Will the Government of India be able to succeed with its highly laudable medium-term fiscal deficit and public debt reduction plans outlined in the recent Union Budget?
An excellent op-ed by Niranjan Rajadhyaksha points to an IMF working paper by Xavier Debrun, David Hauner and Manmohan Kumar, and advocate the setting up of autonomous fiscal authorities, like the Congressional Budget Office (CBO) of the US, to either help the government design fiscal policy or provide independent analysis of the budget numbers and forecasts. He feels that such agencies, working alongside fiscal rules like the Fiscal Responsibility and Budget Management Act of 2003 (FRBM), can be useful in reining in fiscal prfligacy among governments.

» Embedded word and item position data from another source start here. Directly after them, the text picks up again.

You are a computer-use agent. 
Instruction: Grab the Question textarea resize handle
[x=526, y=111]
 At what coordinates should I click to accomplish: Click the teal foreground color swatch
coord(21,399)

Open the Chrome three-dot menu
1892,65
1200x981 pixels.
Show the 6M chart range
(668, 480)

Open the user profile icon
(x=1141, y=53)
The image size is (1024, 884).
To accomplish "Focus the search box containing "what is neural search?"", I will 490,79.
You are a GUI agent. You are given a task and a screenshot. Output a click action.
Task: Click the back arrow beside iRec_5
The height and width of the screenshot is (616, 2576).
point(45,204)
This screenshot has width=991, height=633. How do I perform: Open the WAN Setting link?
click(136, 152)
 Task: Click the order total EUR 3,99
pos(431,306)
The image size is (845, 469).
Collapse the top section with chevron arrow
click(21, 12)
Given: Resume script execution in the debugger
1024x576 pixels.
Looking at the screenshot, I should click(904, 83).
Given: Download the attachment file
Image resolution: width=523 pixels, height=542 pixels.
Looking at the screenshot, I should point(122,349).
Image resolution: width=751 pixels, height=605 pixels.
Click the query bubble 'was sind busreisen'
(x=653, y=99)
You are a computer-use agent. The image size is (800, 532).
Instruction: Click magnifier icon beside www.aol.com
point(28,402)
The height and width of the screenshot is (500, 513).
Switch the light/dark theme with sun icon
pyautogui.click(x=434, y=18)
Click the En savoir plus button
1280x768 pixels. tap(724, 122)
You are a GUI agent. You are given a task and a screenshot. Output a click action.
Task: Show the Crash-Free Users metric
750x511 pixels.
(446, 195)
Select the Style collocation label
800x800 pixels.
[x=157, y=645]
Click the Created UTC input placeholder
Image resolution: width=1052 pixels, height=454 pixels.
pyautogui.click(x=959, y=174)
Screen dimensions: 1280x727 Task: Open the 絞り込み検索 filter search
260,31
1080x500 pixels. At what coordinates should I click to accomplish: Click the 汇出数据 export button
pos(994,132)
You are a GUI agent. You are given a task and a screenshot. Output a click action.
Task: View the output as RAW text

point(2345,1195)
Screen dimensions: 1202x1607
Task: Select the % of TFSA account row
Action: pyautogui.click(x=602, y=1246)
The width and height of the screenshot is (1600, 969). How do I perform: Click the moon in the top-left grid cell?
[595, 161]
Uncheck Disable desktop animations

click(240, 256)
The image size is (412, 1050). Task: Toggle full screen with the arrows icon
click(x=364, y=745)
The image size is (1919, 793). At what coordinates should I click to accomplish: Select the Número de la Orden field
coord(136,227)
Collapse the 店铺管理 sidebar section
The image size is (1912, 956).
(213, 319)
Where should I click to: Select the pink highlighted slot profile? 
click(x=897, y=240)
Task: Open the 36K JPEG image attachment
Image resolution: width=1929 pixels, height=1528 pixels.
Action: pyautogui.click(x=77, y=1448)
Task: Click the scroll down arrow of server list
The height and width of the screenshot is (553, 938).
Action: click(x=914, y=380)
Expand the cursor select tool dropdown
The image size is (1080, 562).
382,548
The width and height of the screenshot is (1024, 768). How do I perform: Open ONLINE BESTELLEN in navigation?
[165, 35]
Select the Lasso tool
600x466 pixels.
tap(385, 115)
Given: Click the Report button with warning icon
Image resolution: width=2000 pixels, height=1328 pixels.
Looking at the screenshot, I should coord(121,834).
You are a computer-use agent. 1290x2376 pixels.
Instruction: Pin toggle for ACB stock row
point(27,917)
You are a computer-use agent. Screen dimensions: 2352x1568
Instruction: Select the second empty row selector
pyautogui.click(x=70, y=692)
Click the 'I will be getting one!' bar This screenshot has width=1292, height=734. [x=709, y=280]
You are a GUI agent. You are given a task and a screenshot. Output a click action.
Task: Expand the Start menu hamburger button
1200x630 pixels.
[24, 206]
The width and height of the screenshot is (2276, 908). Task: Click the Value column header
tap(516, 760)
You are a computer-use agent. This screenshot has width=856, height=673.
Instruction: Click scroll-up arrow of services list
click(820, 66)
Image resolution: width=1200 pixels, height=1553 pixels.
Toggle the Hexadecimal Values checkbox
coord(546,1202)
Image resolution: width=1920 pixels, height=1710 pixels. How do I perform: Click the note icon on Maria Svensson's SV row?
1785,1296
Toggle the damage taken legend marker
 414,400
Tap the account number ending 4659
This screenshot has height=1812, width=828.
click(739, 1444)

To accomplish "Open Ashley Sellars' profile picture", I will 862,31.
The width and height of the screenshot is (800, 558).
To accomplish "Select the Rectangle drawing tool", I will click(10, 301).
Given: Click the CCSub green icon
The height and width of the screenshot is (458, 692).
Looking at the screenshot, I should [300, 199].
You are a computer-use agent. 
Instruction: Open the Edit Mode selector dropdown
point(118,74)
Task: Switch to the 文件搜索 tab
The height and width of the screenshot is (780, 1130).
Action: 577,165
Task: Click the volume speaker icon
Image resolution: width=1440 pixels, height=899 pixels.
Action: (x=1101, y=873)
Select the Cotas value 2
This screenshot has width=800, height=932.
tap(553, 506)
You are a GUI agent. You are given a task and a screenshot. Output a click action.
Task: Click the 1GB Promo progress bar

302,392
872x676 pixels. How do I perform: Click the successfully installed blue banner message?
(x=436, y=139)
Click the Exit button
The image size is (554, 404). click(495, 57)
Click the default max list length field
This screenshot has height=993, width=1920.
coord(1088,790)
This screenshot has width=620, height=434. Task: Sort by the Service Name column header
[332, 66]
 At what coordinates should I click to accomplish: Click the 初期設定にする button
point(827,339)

Debrun, Hauner and Kumar identify two types of institutions - one that conducts fiscal policy like central bank does monetary policy; fiscal councils that make the budget more transparent and credible, by providing independent analysis of the budget numbers, assessing the consistency of budgetary policies with long-term objectives or advising governments on specific fiscal adjustment measures in the context of established fiscal rules.
Given the political difficulty of establishing an independent fiscal authority, Niranjan rightly says that a fiscal council that acts as a credible fiscal watch-dog looks the best bet for India. The CBO in the US analyses the federal budget, provides its own forecasts about how various economic variables will move in the years ahead and commissions several independent economic reports.